That we may rightly and duly administer thy holy Sacraments;
            Hear us, O Holy Spirit.
That we may ever reverently handle and devoutly receive the blessed Sacrament of the Body and Blood of Christ;
            Hear us, O Holy Spirit.
That we may be enabled to shew forth thy light in the world, and be holy examples to the flock of Christ;
            Hear us, O Holy Spirit.
That we may be filled with thy sevenfold gift; the spirit of wisdom and understanding, the spirit of counsel and ghostly strength, the spirit of knowledge and true godliness, and the spirit of thy most holy fear;
            Hear us, O Holy Spirit.
That in our ministry we may not care to please, nor fear to displease, any but him who has called us to his service;
            Hear us, O Holy Spirit.
That we may count not our lives dear unto us, so that we may finish our course with joy, and the ministry received of the Lord Jesus;
            Hear us, O Holy Spirit.
That we may ever be mindful of that solemn account, which, for ourselves and others, we must one day give at the judgment-seat of Christ;
            Hear us, O Holy Spirit.
That we may have grace to persevere unto the end;
            Hear us, O Holy Spirit.
Holy Spirit;
            We beseech thee to hear us.
Lord, and Giver of life;
            We beseech thee to hear us.
Thou who didst descend at Pentecost;
            Have mercy upon us.

Lord, have mercy upon us.
            Christ, have mercy upon us.
Lord, have mercy upon us.

Our Father, &c.
V. The Comforter, which is the Holy Ghost;
R. He shall teach you all things.

Let us pray.
God, who didst teach the hearts of thy faithful people by the sending to them the light of thy Holy Spirit; Grant us by the same Spirit to have a right judgment in all things, and evermore to rejoice in his holy comfort; through the merits of Christ Jesus our Savor, who liveth and reigneth with thee, in the unity of the Holy Spirit, one God, world without end. Amen.

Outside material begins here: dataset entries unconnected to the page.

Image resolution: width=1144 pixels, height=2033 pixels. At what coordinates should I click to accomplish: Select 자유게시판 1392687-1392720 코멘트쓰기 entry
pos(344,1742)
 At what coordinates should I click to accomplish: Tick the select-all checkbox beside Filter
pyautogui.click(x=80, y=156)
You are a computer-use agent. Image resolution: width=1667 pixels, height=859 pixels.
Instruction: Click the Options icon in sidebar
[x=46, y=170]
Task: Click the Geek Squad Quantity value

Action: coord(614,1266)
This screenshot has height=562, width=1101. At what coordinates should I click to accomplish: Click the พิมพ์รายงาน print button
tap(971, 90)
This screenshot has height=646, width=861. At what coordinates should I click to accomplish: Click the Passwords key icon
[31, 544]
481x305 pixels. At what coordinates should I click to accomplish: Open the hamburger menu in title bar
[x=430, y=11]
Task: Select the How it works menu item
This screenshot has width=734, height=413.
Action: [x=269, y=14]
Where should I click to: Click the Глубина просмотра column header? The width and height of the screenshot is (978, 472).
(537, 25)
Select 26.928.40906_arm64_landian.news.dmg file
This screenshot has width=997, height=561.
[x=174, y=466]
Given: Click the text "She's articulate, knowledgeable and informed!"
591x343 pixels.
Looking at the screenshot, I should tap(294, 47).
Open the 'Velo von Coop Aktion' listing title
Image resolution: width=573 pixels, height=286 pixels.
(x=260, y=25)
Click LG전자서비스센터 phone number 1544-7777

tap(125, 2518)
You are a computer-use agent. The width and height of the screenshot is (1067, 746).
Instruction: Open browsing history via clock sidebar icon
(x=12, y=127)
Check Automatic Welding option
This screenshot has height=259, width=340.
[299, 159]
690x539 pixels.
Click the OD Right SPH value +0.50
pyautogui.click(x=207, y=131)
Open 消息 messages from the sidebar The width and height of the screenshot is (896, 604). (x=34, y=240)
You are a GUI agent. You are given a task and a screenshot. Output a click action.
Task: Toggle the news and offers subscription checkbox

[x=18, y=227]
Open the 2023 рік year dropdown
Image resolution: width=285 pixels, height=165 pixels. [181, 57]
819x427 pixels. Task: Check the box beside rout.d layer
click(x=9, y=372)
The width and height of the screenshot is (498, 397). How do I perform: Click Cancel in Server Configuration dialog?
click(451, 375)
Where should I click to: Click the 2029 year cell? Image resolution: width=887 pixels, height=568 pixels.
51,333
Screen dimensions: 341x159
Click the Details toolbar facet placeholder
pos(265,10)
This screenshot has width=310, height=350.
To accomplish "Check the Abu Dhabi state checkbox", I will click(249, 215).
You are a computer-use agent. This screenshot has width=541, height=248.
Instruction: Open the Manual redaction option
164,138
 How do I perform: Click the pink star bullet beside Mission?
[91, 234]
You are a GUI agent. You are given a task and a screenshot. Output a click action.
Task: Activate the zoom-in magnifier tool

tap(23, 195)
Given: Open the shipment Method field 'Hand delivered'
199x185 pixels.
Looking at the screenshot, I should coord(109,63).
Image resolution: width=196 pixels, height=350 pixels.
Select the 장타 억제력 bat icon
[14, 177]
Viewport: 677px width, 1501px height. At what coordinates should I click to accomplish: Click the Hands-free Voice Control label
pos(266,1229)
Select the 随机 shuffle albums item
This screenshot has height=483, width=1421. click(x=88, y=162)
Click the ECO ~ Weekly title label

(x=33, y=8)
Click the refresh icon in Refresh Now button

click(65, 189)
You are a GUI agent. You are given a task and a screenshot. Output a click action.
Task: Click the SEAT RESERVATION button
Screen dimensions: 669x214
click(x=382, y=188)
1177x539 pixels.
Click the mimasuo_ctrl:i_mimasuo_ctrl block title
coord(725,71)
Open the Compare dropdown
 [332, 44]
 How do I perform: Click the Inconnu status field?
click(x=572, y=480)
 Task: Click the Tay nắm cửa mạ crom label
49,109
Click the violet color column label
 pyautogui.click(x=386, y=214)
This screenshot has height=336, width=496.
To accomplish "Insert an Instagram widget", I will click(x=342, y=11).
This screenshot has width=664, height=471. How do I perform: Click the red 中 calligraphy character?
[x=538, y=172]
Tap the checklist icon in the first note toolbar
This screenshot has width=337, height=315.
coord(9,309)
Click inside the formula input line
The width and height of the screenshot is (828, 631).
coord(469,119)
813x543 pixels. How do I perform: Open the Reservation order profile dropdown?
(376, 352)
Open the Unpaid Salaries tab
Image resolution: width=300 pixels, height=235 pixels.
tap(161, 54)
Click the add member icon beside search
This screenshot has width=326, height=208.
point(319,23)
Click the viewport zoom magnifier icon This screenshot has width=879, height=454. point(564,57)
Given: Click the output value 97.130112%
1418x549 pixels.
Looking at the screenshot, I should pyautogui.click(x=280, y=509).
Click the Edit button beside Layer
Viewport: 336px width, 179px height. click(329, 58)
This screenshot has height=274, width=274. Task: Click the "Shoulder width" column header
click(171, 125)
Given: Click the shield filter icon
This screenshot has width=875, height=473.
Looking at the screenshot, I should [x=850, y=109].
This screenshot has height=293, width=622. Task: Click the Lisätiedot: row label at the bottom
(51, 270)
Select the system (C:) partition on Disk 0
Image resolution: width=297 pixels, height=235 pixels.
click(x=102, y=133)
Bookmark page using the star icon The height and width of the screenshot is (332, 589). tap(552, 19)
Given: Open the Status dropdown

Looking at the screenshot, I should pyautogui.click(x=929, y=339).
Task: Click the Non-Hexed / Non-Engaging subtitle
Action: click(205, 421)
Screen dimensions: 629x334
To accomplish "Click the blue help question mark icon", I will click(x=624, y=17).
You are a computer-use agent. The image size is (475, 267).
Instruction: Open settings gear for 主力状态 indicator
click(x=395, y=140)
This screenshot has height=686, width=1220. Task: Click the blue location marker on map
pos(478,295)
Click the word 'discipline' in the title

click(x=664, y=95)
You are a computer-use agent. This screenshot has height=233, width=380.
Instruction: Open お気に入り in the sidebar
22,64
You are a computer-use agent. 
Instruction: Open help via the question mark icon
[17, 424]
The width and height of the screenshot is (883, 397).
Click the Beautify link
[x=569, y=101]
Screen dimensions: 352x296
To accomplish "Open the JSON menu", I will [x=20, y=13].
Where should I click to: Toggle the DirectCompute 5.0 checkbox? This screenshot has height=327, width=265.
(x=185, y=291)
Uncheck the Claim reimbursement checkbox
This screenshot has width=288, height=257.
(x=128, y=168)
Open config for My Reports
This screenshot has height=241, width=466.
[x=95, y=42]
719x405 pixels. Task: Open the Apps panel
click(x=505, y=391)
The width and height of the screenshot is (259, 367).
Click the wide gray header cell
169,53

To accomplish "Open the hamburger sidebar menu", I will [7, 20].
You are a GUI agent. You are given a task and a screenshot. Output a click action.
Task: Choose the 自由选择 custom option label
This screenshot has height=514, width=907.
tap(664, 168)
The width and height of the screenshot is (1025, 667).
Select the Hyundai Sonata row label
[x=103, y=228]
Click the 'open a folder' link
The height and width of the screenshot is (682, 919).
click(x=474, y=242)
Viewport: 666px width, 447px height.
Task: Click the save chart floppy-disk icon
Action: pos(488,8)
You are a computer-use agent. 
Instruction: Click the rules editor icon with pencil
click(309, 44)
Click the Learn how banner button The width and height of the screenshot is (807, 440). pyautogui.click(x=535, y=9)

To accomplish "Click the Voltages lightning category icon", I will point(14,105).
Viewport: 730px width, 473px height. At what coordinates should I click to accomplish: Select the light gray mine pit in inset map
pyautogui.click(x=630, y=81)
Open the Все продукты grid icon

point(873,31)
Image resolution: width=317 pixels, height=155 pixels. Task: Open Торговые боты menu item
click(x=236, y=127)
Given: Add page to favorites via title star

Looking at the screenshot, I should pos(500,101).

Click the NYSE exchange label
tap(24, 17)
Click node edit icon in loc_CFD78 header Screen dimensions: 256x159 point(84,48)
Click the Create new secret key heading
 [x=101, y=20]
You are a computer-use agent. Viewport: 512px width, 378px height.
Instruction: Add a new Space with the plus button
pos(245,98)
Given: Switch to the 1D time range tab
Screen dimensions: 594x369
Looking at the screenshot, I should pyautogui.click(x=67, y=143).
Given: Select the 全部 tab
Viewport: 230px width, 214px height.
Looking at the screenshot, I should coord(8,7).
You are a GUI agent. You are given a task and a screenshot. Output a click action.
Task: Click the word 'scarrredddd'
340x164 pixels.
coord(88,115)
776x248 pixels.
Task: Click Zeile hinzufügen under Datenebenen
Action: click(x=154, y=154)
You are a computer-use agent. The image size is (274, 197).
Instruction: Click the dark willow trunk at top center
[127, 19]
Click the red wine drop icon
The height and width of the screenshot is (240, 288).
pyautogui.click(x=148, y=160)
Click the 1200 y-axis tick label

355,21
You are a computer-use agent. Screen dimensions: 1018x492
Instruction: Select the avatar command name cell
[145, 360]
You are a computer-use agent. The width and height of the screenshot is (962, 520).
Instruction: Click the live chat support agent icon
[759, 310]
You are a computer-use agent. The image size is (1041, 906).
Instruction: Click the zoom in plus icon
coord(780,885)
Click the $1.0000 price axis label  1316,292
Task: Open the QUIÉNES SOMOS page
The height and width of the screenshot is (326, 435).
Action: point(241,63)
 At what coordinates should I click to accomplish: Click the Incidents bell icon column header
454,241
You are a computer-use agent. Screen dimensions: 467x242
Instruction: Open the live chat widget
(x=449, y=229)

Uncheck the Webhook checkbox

Almighty God, unto whom all hearts be open, all desires known, and from whom no secrets are hid; Cleanse the thoughts of our hearts by the inspiration of thy Holy Spirit, that we may perfectly love thee, and worthily magnify thy holy name; through Christ our Lord. Amen.

Almighty and everlasting God, by whose Spirit the whole body of thy faithful people is governed and sanctified: Receive our supplications and prayers which we offer before thee for all members of thy holy Church, that in their vocation and ministry they may truly and godly serve thee; through our Lord and Savior Jesus Christ.  Amen

[And these prayers may be added or used as alternatives.

Let us pray for those who are to be ordered Priests.

O God, great in power, unsearchable in understanding, wondrous in counsels toward the children of men; Fill, we beseech thee, with the gift of thy Holy Spirit those who at this time humbly desire thy holy office of the Priesthood; that thy may be worthy to stand before thy holy altar unblameably, to announce the word of thy truth, to offer gifts and spiritual sacrifices unto thee, and to renew thy people in the laver of regeneration; that at the second coming of our great God and Savior Jesus Christ, thin only-begotten Son, thy may go forth to meet him, and by thy multitude of thy mercies receive their reward: through the same Jesus Christ our Lord. Amen.

Let us pray for those who are to be ordered Deacons.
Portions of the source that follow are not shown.